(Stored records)
# # #

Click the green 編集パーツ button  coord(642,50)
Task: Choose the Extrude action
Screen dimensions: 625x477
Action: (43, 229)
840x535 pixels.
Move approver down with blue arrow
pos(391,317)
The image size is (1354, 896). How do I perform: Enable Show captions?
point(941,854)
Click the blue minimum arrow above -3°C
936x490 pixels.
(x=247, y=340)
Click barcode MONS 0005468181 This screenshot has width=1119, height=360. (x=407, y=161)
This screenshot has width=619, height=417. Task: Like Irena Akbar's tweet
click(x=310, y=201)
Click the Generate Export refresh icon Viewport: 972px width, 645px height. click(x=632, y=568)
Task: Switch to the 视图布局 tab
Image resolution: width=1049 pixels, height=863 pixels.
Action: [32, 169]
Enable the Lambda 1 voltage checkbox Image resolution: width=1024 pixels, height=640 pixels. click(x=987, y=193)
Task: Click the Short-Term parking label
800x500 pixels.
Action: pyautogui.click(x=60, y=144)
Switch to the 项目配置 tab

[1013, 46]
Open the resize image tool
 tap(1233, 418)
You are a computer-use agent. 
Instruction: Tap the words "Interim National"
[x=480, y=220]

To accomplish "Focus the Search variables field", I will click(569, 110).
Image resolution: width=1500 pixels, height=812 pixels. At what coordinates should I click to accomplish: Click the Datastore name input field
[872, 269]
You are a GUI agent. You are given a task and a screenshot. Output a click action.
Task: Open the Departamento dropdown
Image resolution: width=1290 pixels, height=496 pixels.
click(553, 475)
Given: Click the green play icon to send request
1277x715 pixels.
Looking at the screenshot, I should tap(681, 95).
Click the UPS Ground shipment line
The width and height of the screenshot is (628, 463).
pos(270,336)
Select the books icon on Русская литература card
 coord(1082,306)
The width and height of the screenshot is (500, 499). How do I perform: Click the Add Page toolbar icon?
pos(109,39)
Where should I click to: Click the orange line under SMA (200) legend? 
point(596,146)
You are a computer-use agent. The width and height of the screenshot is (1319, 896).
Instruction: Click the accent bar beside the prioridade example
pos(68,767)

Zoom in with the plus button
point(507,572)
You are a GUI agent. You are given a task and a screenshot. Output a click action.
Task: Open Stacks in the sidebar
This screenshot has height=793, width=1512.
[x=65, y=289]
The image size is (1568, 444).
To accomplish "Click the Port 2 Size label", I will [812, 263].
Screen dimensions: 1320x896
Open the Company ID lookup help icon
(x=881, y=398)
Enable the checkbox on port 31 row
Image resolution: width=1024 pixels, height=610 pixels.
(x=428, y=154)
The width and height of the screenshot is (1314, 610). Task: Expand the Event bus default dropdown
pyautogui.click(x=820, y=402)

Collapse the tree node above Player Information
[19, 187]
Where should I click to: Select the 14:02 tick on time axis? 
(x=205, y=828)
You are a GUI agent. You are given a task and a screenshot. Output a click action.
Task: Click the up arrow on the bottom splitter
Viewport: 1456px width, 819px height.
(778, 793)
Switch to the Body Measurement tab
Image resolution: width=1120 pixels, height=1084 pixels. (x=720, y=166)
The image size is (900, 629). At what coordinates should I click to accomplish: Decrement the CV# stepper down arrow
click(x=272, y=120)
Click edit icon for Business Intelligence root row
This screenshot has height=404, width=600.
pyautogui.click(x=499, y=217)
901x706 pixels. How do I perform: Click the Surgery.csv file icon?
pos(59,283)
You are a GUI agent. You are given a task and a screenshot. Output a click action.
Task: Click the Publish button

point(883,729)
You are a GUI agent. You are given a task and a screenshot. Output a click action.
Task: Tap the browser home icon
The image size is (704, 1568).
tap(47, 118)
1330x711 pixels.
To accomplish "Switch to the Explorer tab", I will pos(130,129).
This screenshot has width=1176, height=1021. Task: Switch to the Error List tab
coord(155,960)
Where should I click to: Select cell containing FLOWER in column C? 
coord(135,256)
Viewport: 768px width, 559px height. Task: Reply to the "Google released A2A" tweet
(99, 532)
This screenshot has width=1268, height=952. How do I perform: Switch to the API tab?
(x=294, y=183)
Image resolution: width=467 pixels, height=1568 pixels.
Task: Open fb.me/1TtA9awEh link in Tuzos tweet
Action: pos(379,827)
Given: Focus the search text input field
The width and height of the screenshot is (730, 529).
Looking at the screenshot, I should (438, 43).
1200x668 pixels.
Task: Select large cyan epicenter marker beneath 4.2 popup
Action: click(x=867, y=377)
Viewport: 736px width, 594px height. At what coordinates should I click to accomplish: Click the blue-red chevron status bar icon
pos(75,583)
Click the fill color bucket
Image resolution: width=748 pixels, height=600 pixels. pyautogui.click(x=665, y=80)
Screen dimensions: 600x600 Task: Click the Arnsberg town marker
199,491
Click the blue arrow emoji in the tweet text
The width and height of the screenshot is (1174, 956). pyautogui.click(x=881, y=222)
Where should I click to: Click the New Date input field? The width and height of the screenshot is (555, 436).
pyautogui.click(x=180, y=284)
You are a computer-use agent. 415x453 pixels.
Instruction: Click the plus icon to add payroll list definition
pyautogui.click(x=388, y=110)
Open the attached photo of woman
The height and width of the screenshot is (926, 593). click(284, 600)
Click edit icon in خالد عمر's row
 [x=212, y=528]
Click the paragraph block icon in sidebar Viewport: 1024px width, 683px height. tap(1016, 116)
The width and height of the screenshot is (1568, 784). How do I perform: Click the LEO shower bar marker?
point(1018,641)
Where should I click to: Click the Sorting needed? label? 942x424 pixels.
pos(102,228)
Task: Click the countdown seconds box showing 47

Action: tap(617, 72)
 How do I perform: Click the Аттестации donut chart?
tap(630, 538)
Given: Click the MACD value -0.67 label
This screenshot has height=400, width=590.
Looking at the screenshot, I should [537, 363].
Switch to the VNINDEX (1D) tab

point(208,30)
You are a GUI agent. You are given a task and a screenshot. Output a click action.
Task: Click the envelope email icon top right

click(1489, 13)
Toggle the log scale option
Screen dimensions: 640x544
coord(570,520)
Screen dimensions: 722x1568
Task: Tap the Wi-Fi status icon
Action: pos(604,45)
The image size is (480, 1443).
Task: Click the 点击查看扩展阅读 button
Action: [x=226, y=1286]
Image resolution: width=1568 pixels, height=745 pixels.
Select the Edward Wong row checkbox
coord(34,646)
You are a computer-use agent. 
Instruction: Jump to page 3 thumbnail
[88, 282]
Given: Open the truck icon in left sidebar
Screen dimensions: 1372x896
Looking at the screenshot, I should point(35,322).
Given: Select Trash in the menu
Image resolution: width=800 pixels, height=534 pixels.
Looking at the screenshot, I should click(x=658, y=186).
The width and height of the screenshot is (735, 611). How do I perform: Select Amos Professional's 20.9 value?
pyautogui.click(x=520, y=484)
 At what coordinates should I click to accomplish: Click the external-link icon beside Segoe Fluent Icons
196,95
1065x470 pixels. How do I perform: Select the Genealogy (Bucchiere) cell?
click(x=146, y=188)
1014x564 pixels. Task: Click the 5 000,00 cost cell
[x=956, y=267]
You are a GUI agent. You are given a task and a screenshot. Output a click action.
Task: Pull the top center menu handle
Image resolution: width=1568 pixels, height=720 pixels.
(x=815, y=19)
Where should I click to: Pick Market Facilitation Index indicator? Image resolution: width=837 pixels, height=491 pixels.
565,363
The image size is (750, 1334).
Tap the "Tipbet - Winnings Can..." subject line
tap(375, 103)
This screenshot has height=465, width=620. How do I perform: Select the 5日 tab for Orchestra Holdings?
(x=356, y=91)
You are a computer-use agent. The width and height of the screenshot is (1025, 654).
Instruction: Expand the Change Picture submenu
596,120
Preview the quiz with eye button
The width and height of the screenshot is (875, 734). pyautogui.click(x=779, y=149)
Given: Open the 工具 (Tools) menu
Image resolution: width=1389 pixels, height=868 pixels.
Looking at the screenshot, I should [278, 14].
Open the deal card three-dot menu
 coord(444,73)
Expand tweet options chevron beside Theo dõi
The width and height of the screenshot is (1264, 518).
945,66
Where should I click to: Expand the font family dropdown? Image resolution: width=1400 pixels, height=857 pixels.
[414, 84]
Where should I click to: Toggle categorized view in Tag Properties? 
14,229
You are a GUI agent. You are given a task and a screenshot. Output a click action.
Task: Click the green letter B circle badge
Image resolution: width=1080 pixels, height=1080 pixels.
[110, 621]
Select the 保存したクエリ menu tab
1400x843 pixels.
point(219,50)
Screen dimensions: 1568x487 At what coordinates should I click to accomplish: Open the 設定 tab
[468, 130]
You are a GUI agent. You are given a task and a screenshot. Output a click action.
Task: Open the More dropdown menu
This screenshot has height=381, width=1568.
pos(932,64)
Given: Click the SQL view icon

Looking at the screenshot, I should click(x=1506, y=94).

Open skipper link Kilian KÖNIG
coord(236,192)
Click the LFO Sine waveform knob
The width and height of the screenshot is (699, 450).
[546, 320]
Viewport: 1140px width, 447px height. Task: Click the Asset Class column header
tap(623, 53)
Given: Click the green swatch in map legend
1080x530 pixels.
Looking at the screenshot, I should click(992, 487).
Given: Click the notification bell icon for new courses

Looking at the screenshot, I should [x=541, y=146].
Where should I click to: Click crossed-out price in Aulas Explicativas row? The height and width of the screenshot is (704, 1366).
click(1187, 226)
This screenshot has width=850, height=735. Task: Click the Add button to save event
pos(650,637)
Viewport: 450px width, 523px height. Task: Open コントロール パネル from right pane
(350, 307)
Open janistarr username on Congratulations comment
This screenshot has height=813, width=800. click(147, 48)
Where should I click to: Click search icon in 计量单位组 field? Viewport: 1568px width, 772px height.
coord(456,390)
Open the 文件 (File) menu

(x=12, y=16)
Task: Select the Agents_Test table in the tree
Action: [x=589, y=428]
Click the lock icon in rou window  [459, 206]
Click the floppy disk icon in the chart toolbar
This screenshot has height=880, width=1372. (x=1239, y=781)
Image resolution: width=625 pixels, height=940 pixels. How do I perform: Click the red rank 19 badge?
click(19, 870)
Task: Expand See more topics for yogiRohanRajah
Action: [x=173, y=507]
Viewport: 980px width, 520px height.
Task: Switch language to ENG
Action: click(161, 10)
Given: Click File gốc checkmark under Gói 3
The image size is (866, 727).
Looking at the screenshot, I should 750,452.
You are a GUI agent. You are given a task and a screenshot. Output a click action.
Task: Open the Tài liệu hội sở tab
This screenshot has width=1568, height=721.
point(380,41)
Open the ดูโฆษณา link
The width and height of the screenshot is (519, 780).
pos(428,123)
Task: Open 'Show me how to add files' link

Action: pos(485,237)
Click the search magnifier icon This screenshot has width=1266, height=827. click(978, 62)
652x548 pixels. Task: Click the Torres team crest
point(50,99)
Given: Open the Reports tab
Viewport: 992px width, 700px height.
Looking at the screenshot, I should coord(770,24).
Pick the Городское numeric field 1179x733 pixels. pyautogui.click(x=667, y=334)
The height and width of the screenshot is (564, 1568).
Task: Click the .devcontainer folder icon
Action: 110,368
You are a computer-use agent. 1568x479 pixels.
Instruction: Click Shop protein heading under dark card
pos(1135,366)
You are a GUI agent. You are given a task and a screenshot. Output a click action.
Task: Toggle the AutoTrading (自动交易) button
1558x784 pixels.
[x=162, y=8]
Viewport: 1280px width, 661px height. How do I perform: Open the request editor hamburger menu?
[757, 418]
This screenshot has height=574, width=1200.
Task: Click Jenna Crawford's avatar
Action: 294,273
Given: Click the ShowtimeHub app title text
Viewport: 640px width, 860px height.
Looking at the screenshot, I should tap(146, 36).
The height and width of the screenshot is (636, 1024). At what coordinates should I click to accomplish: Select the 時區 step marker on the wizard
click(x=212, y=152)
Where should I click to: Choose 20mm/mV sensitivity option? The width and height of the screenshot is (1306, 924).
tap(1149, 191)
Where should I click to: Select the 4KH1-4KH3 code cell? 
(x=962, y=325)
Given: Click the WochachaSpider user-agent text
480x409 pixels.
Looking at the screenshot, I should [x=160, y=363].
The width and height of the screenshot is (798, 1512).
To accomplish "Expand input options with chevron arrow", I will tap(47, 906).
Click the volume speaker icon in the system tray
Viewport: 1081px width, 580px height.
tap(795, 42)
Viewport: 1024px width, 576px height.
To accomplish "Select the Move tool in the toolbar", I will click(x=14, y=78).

# # #

As you read the records above, find each line that contains "sidebar" and copy it.

■ RESPONSE BOX
Task: Open Stacks in the sidebar
Click the paragraph block icon in sidebar Viewport: 1024px width, 683px height. tap(1016, 116)
Given: Open the truck icon in left sidebar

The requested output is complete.